Originaire du village d’Ait Abdelmoumène, au sud de Tizi Ouzou, ce quadra tient depuis 4 ans le restaurant Chez Marion, cours de la République à Villeurbanne, face aux bâtiments HLM où lui et sa femme ont posé leurs valises. “Je suis aussi venu en France pour mes études. Je cherchais un petit boulot pour vivre et j’ai commencé dans la restauration, d’abord au Flam’s, puis dans des restos kabyles. Ça s’est fait un peu par hasard, tu t’orientes là-dedans sans le vouloir”, éclaire-t-il.

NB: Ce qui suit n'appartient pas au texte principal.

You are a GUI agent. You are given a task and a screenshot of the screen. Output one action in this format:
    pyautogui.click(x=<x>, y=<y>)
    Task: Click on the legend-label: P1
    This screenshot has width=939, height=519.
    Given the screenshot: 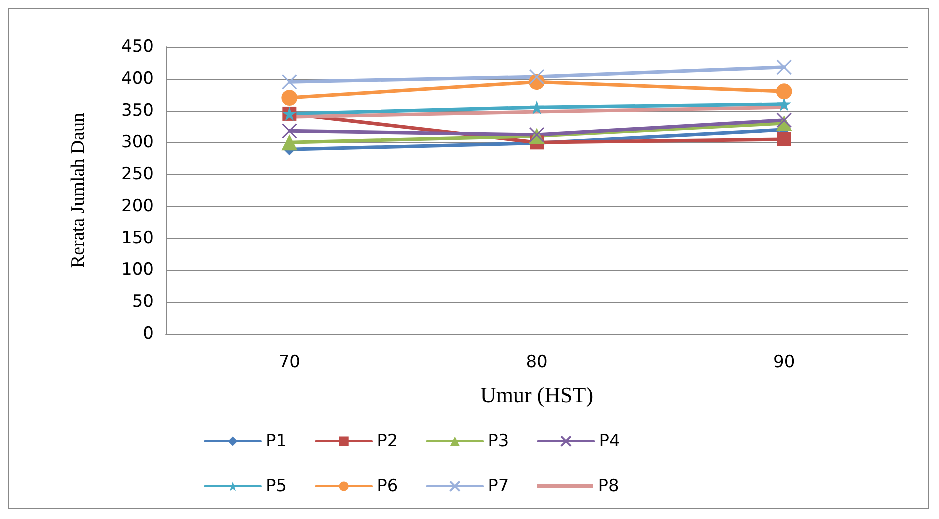 What is the action you would take?
    pyautogui.click(x=277, y=442)
    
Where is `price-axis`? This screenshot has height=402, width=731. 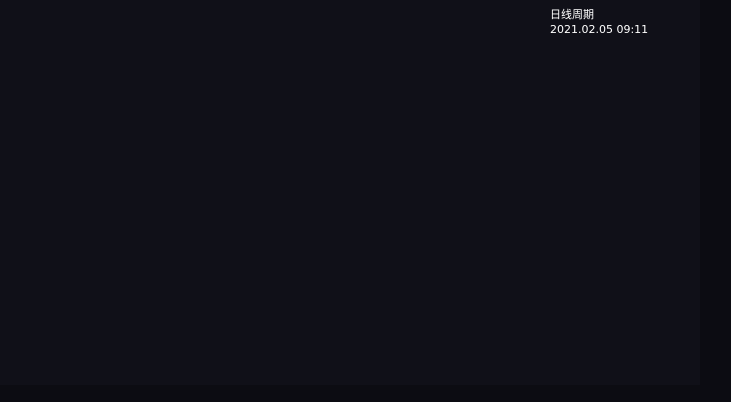 price-axis is located at coordinates (716, 201).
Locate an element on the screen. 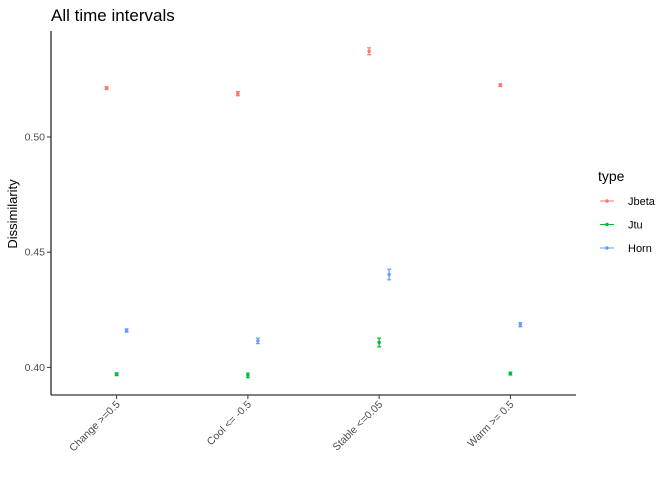  chart-title: All time intervals is located at coordinates (113, 16).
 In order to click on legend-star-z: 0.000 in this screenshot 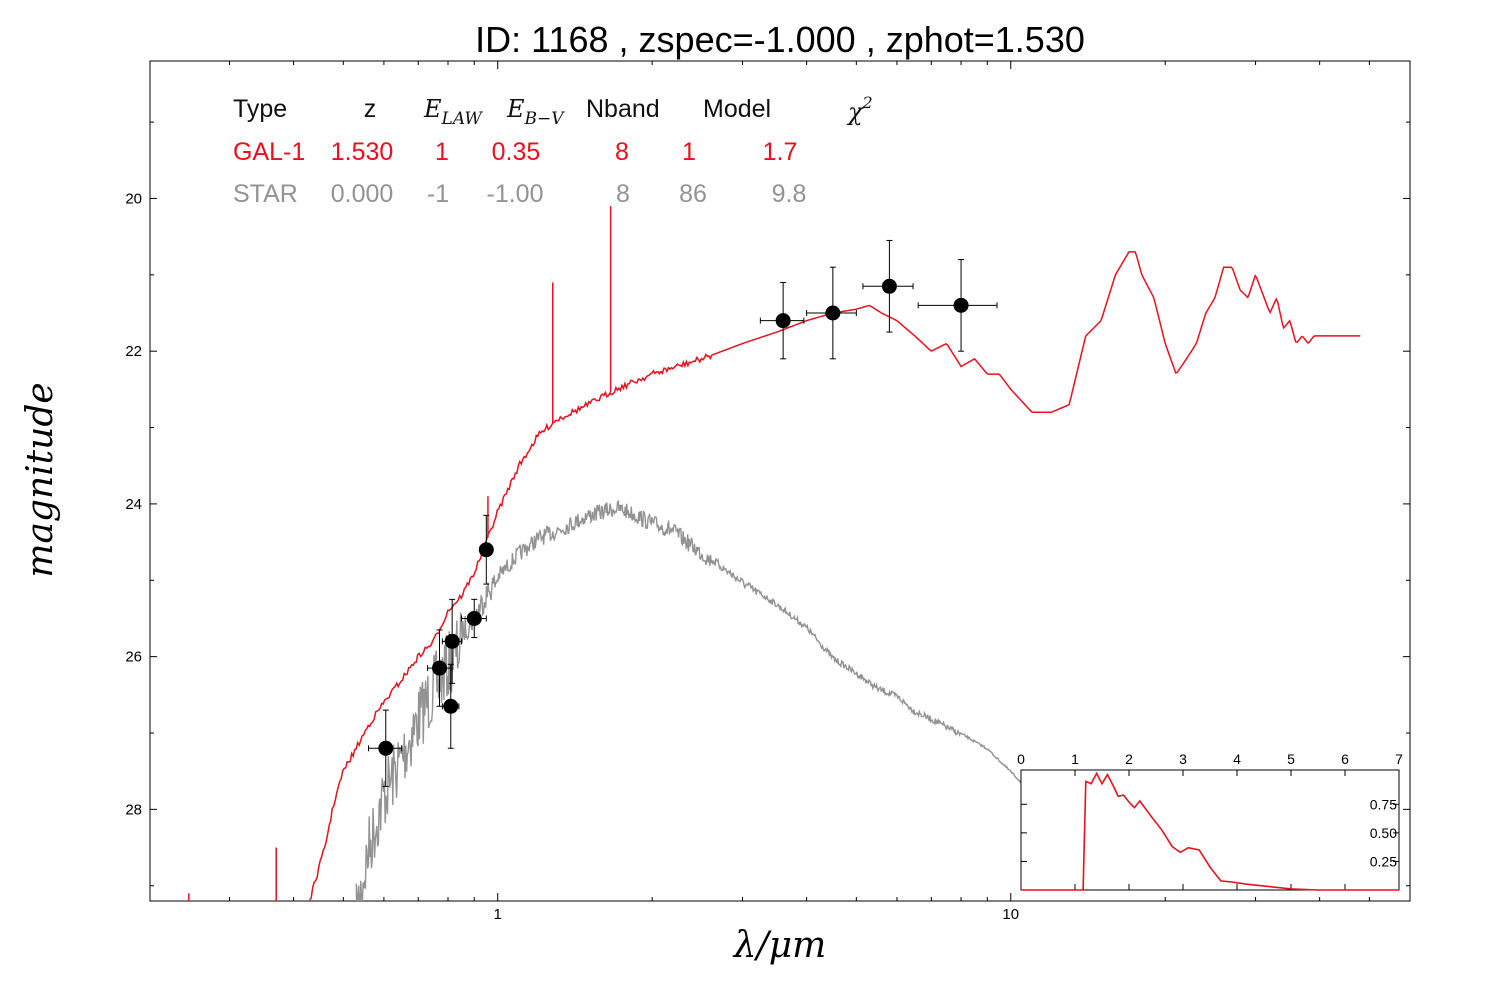, I will do `click(362, 194)`.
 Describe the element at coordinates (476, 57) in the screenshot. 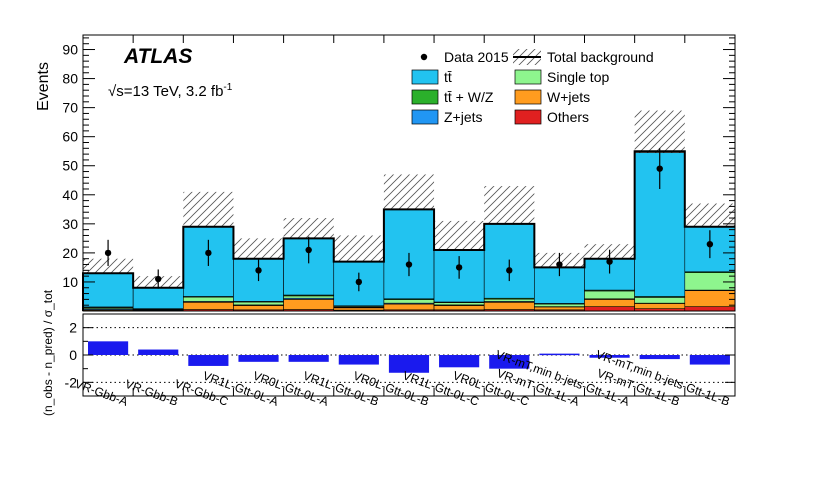

I see `legend-label: Data 2015` at that location.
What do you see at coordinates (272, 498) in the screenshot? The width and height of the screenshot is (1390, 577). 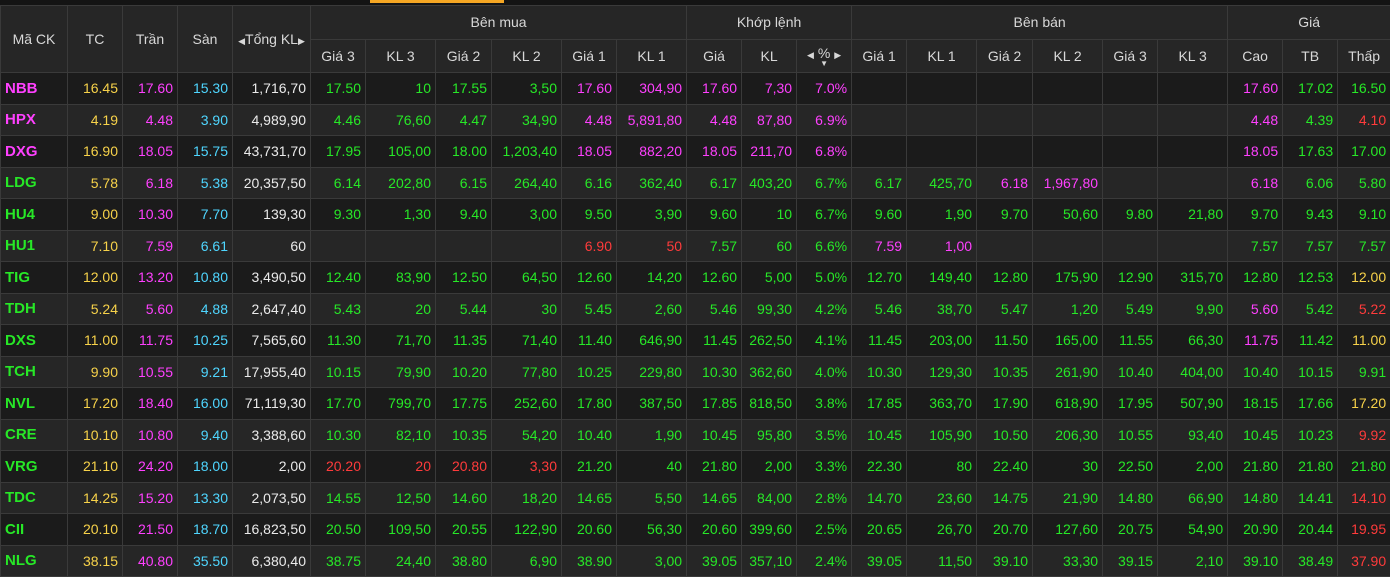 I see `cell-vol: 2,073,50` at bounding box center [272, 498].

"Deliveroo, ils sont venus me voir, mais ça ne m’intéresse pas. Je vois les jeunes attendre toute la journée, et ensuite gagner un ou deux euros par livraison. On ne va pas faire de l’esclavage moderne".

Désireux de se mettre à leur compte, Ali et Marion ont quitté Paris et sa vie chère pour rejoindre Lyon. Ouvert tous les midis de la semaine, leur restaurant propose une cuisine française variée, plutôt méditerranéenne. “Occasionnellement, je fais le couscous, mais on n’est pas un vrai bistrot kabyle comme Chez Chacha. Ce modèle-là a évolué, la génération qui a suivi celle des anciens était plus instruite, elle avait envie de s’ouvrir sur l’autre”, explique-t-il.

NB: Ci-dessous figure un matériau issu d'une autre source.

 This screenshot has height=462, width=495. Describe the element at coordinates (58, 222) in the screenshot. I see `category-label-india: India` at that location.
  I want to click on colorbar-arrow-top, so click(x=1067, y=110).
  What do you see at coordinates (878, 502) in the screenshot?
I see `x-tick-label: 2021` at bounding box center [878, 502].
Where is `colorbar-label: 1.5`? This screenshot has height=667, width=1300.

Un peu plus loin, au Couleur Café, Amar dit peu ou prou la même chose. “Nous, on est installés ici maintenant. Dans notre clientèle, il y a assez peu de Kabyles. On travaille beaucoup, mais on profite de la vie aussi, on aime voyager. On n’est plus comme la génération de nos parents ou grands-parents, qui avaient leur famille répartie entre la France et l’Algérie et qui devaient subvenir aux besoins de ceux qui étaient restés au bled”.

De son métier, Amar dit comme les autres : il le déconseillera à ses enfants. “Sauf en dernier recours. Quand tu as un diplôme, tu fais plutôt autre chose. Bistrotier, c’est beau, mais c’est beaucoup de temps et de présence. Parfois, nos journées, c’est 6h-23h. On gagne correctement nos vies, mais il y a moyen de les gagner aussi bien avec moins de sacrifices”. À Paris, Samir Hammouche prendra officiellement le relais de son père, retraité fin 2019. Il observe la volée de livreurs à scooters qui attendent les ordres des plateformes à l’angle de son établissement. “Deliveroo, ils sont venus me voir, mais ça ne m’intéresse pas. J’aime le contact avec le client. En plus je vois les jeunes attendre toute la journée, et ensuite gagner un ou deux euros par livraison. On ne va pas faire de l’esclavage moderne”, s’agace le futur patron de Mon Village

Il a noté la métamorphose du 11ème arrondissement, qui était encore un “quartier d’ouvriers et d’artisans” lorsque son père avait repris l’affaire avec son oncle en 1982. “Aujourd’hui, tous les bars se ressemblent. Le bistrot familial, il y en a moins qu’avant”, soupire-t-il, avant de conclure, presque optimiste : “Mais dans 10 ou 15 ans, qui sait ? Je lisais justement qu’il y a une plus grande volonté d’authenticité. Je pense que le bistrot, ça va revenir”. 

Toutes photos : Arnold Nguenti - Le Média.